Tuesday, 23 February 2010

The state of the world (and why I still think it's a bad idea)

I've been working recently on context-aware systems - i.e. systems that respond to some measurable things in the user (or computing) environment to infer a context, exhibiting some context-sensitive behaviour as a result. There are lots of things that can define a context, and many ordinary systems can probably be characterised as context-aware, particularly in the mobile computing space.

So, one obvious measured value from the environment is location, which gives rise to the most ubiquitous class of context-aware systems: location based services. In its simplest form, this might mean using a GPS built into a mobile phone or PDA to infer the location of the user, guiding him or her to relevant local points. For example, a user might want to see all the restaurants within walking distance - fire up the GPS, query the database of restaurant locations - done! So far, so pedestrian. There are plenty of services that have done this (and that have done it well).
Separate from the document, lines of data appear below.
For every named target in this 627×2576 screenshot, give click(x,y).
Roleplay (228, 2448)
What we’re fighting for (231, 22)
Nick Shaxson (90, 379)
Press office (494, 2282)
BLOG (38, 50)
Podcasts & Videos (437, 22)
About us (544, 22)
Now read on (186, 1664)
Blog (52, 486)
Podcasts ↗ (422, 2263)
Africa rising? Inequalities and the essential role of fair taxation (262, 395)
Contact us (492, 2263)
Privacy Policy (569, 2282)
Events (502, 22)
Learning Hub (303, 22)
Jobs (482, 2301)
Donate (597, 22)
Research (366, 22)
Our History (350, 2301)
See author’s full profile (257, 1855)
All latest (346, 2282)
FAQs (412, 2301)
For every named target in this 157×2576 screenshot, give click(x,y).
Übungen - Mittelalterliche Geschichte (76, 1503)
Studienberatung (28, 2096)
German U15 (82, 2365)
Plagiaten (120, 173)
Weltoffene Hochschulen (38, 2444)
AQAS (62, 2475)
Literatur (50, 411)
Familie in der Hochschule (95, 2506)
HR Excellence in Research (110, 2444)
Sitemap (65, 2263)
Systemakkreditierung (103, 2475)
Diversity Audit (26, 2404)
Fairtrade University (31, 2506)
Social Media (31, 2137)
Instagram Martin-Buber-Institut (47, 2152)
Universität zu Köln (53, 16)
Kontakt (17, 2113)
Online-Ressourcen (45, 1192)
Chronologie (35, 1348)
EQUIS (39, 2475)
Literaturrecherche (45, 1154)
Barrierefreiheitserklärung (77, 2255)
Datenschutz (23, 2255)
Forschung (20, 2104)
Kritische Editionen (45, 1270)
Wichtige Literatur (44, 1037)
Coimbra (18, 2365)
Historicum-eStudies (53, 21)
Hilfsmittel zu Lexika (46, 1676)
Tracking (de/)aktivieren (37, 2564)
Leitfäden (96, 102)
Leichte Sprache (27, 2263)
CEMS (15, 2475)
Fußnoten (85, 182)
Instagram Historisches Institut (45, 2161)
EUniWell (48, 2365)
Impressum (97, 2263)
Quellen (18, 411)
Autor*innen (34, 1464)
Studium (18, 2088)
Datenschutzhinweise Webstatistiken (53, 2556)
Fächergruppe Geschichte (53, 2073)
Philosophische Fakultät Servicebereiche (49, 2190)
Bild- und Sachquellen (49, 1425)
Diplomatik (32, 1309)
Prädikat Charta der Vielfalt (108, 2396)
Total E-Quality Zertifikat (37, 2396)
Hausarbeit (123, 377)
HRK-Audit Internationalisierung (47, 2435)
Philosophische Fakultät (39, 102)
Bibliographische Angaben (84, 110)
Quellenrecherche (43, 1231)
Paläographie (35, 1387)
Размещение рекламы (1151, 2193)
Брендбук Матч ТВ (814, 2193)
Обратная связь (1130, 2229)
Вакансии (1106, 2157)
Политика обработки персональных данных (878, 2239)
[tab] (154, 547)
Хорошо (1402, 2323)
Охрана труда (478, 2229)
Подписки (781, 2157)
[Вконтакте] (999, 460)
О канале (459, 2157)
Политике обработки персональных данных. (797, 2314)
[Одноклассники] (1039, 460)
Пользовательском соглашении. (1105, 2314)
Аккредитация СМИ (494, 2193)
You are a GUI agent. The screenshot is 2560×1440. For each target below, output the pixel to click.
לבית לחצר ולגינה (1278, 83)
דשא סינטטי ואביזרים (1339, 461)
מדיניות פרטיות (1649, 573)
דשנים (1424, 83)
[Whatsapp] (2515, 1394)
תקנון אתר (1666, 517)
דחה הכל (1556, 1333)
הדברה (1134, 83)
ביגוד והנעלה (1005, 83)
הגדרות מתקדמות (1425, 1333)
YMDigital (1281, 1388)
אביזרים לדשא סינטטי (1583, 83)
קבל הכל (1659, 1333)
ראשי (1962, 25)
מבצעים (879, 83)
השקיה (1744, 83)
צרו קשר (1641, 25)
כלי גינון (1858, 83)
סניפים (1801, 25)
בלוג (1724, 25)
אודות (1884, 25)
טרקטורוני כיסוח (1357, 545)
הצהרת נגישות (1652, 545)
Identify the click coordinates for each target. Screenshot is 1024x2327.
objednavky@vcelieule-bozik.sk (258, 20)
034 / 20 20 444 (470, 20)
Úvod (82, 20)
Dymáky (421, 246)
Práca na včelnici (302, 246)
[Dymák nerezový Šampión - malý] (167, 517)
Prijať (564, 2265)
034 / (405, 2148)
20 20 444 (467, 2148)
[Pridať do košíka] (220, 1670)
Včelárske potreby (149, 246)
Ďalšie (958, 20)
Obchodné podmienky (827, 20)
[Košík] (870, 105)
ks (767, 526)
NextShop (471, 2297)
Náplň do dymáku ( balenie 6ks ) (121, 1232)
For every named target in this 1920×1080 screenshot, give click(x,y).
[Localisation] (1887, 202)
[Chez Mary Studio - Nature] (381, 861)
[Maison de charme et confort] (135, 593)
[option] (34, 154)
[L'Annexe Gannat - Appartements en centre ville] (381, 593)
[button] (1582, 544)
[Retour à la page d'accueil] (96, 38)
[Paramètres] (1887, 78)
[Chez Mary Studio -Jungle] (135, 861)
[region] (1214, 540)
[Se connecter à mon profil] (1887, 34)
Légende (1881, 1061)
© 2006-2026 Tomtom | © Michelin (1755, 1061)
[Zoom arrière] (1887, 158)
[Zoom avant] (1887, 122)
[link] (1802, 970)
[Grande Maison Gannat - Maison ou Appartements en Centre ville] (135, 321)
The complication comes as we wish to integrate multiple sources of information to infer a single abstract notion of a context, or when we wish to integrate discrete information. At the IT University of Copenhagen, we have a system of BLIP (Bluetooth) nodes installed in the corners of the building on every floor. Coverage is not uniform or total, so a device (and therefore a user) may be seen in one corner of the second floor, disappear from the Bluetooth coverage, and moments later reappear on the 4th floor. It is therefore necessary to begin to abstract away from the real measured environment some more general notion of location or space. Adding more sensors measuring different values with different intervals simply compounds the problem further. The disparity between the real environment and the inferred context grows wider and wider.

This conceptual gap is where my problem with notions of global state come in. Building a system that represents state explicitly (and globally) is disingenuous in most cases. In the object oriented world, for example, one might be tempted to have a "User" object that records information about the locations of users. Except, that object is persistent, and the user really isn't. We're now in the world of confidence intervals and uncertainty. If I query the object associated with some user and ask "where are you now?" - the response will likely be a firm and reassured position in some coordinate space, or a reference to a node.

The problem exists because we've built an abstraction that is not a true abstraction of the underlying measured environment. If we base some behaviour on the response from the User object, we're likely to be acting on information that is well and truly out of date. The sensors actually don't necessarily know where a user is at any given moment, only that the user was seen in a location at some time. If we shift our abstraction to work on this basis instead (perhaps the User object returns a "last seen" timestamp and a location), then what have we gained from this abstraction? We can start to build a whole host of largely equivalent abstractions, none of which are particularly helpful, because they all rely on a notion of having total knowledge of the state of the world at all times. The kinds of stateful representations provided by most mainstream programming languages are, I argue, poor models of many measurable environments. Without building higher-order abstractions over the abstractions inherent in the language, we are forced to either build useless abstractions, or hide too much necessary detail.

If you agree with this premise, then you may wonder what the solution is. In short, it's reactiveness. In order to interact with the measured environment producing discrete values, programs must not rely on state information about the environment, rather, new facts must be computed as the measurements are made. When something changes in the real environment, programs must react to this change, and emit new events to be consumed by other programs (or parts of the program). In this way, idioms such as Functional Reactive Programming seem well suited to the task. Even outside the world of context-aware computing, it seems that persistent global state is often smoke and mirrors hiding potential data currency issues.

So the question I ask is: do you really need it?


  1. That's an interesting solution at the end: listening to events rather than state.

    At work we track all kinds of student, teacher, school, state, etc. data over long periods of time. And, while I've inherited an oo-designed codebase, I've thought a lot about what the ideal would be. The oo mindset works so well, if you're frozen at a point in time, but where I work we never are. A simple query like "find all students' information at school x" becomes a tangled web of timestamp-like column lookups and joins. It's way too easy to make a mistake.

  2. That's a perfect example of the kinds of disparity you get between the OO model (where you have perfect knowledge of global state, based on your ability to query an object at any time), and the "real world", where you interact with discontinuous, discrete datasources.